Choosing a Site
What may look like scruffy, untidy grassland at present, may be providing a home for various small mammals such as wood mouse or common shrew, which in turn are providing a plentiful food source for birds of prey. Survey before destroying one habitat to create another.
The survey may reveal a high abundance of weeds, which, if you don't have enough time to completely eradicate, will come back year after year. Think about choosing another area if this is the case.
Is the site likely to be heavily disturbed by people trampling through the wildflowers? If so, maybe choose somewhere else so that the pollinators can thrive undisturbed. By all means, shout about your new Nectar Network area and let people come and see, but remember that it is primarily for wildlife.
Sun is so important for wildflower establishment. The warmth from the sun also gets bees, butterflies and hoverflies ready to face the day. Make sure your site gets plenty of sun by choosing somewhere which is south, south east or south west facing (it's best to avoid the north if possible).
Does your potential site link with another nectar-rich area? The Nectar Network is all about providing linkage between pollinator habitats.
1. Be Sure
Just double check once again that the site is suitable. Make sure that it isn't important for other wildlife in its current state.
2. Bare Ground
If the ground is bare and there is no vegetation present, go ahead and sow!
3. Unfavourable Grasses
If that isn't the case, the next step will be determined by the type of vegetation already present. If the current vegetation composition consists of fine-leaved grasses (common bent, sweet vernal grass, crested dogstail or red fescue) then a simple cut, collect and mild scarify will suffice prior to sowing.
If the site is mostly composed of ranker grasses such as Yorkshire fog and rye grass, a more intense treatment will be needed. Cut, collect and intensively scarify to 40% bare ground before sowing. Note that a herbicide may be applied in addition to further thin out the sward.
Cut, collect and scarification works are best carried out during autumn and early spring. Wildflower seeds can be sown during the same time periods, however autumn is best, particularly if sowing species which require a frost before they can germinate (yellow rattle is a good example of such a species).

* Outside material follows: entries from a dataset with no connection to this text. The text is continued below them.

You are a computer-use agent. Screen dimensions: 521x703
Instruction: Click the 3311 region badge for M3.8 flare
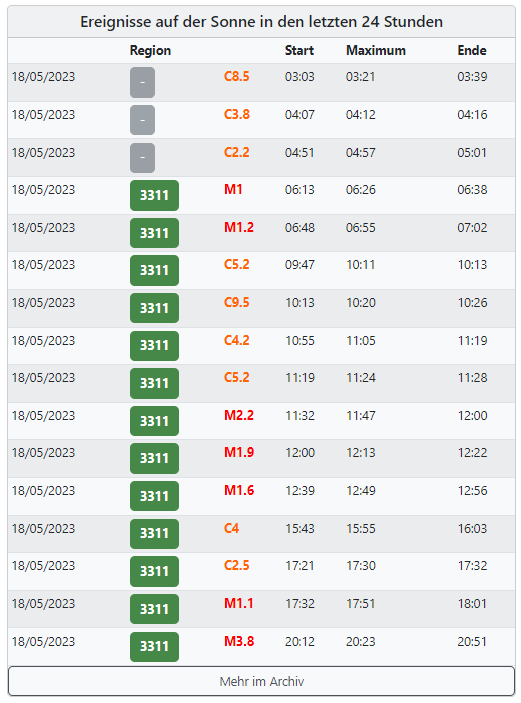(x=154, y=647)
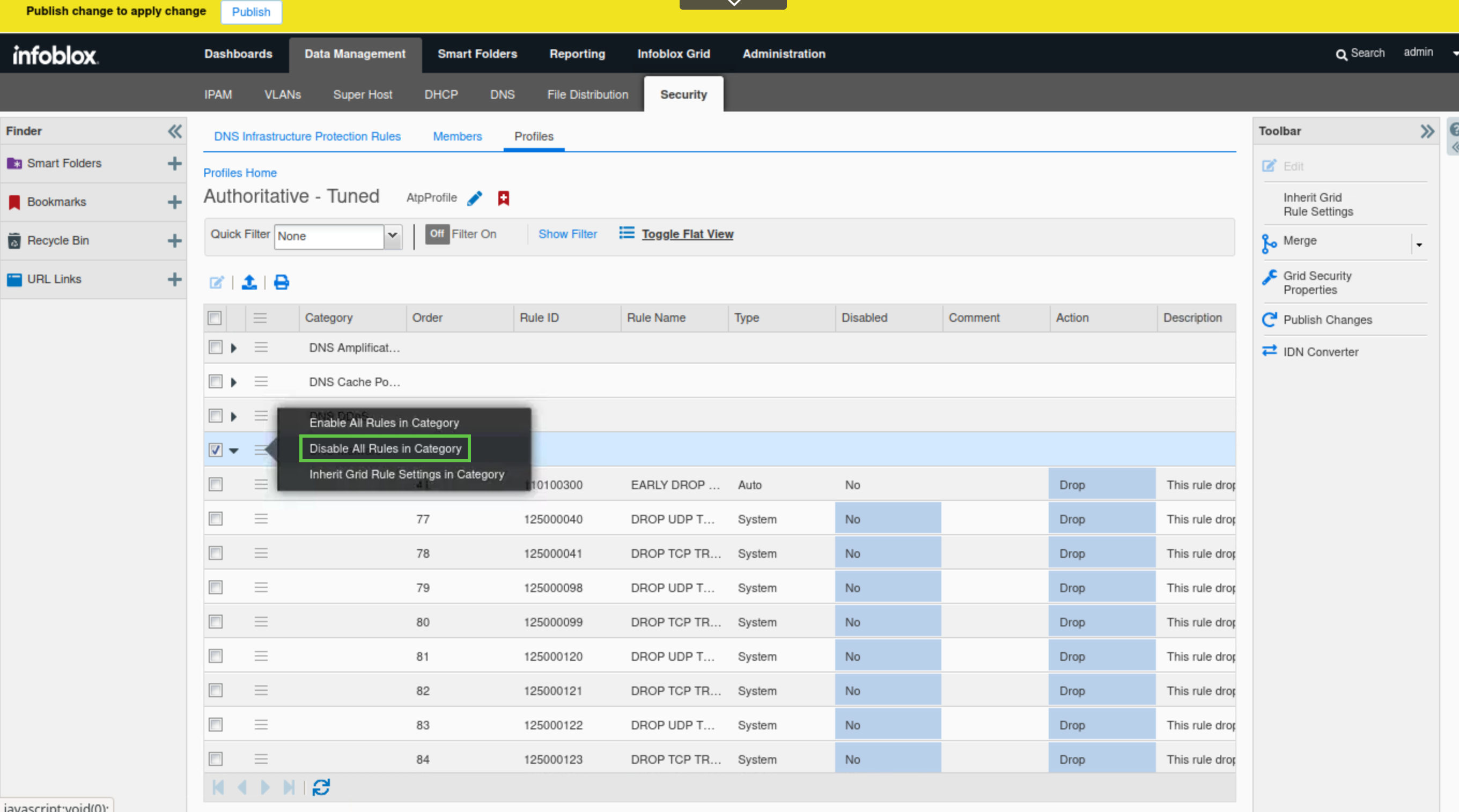Tick the checkbox for rule 125000040
This screenshot has width=1459, height=812.
(215, 519)
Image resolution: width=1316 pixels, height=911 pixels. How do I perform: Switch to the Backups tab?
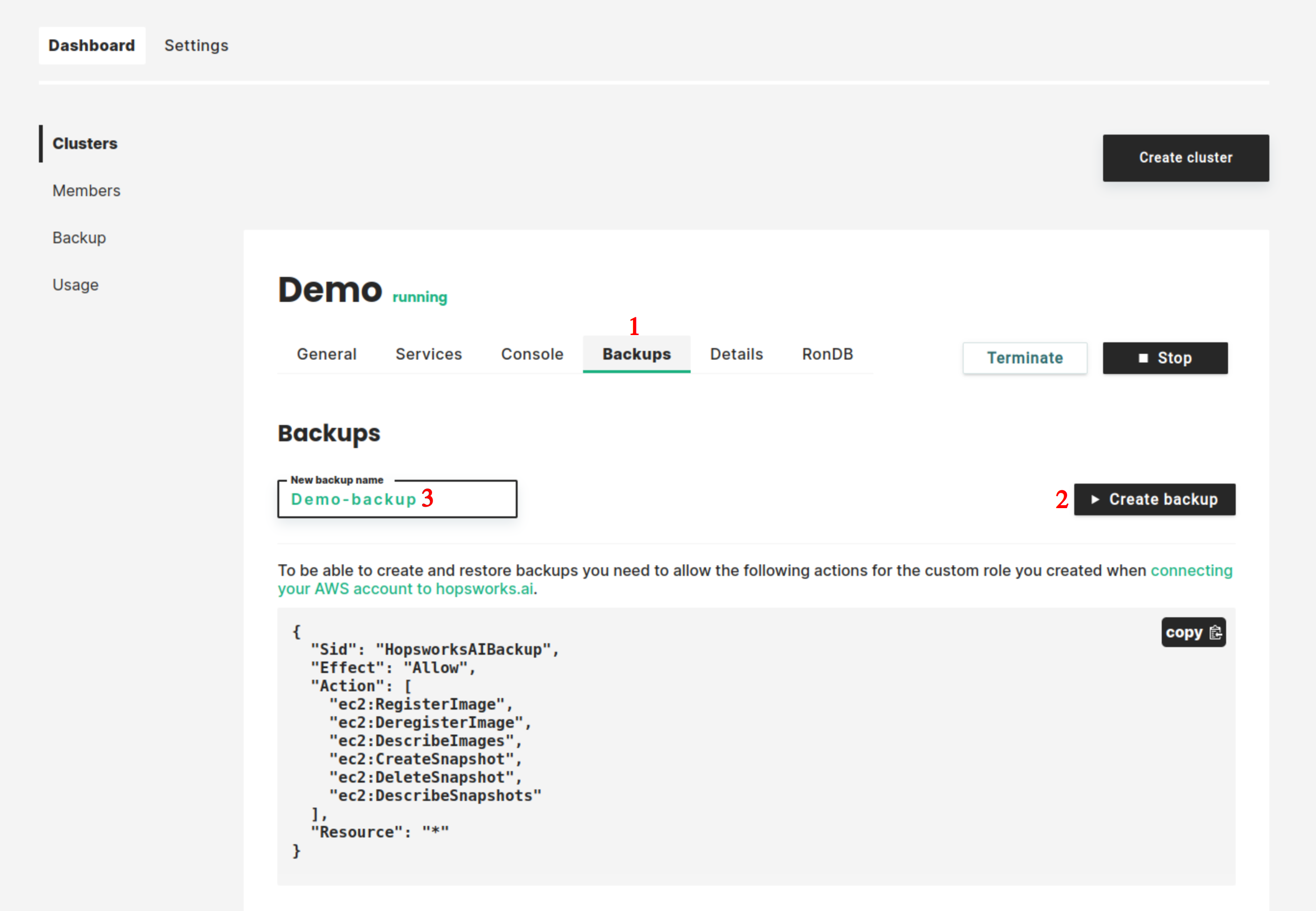638,354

Left wondering what to do with all those grass clippings? Instead of disposing, why not create a compost heap or create discrete piles of clippings and leaf litter for overwintering reptiles and amphibians. Make sure to place these away from the wildflower site however as nutrients from the compost will leachate and enhance 'weed' growth.
Choosing the Right Wildflowers
1. Perennials or Annuals
A true wildflower meadow consists of only perennials and the Nectar Network aims to create real wildflower meadows. However, for places where there is higher expectations, a few native annuals are acceptable to give a more instant result.
All of the wildflower species sown at the many Nectar Network sites are native to the UK and are known to grow wild in Ayrshire. Avoid choosing wildflowers that you have never seen growing in the local landscape. Take a look around and see what grows naturally and replicate that on your site.
3. Local Provenance
Everyone likes eating local produce, so why shouldn't our wildflower seed be local too? If possible, source your wildflower seed as locally as possible. It may be more expensive but it is the best option if the budget allows.
Choose an array of species which will cater for different pollinators. Purple flowers for bees and disc shaped flowers for butterflies. Take a look through the wildflowers in the Nectar section of the website for inspiration.
Once you have established a wildflower area, the work doesn't stop there.
Most wildflower meadows are given an annual cut and collect to ensure that weeds and unfavourable grasses don't outcompete the wonderful wildflowers that have taken hours of hard work to establish. It is best to cut your wildflower area during autumn, after the plants have set seed.
If you feel that grasses are overtaking, a scarification treatment can be undertaken following cutting and collecting, albeit much less intense than when the ground was being prepared for sowing. If this is not feasible, consider frequently cutting and collecting through autumn to the following March to really keep the grasses at bay.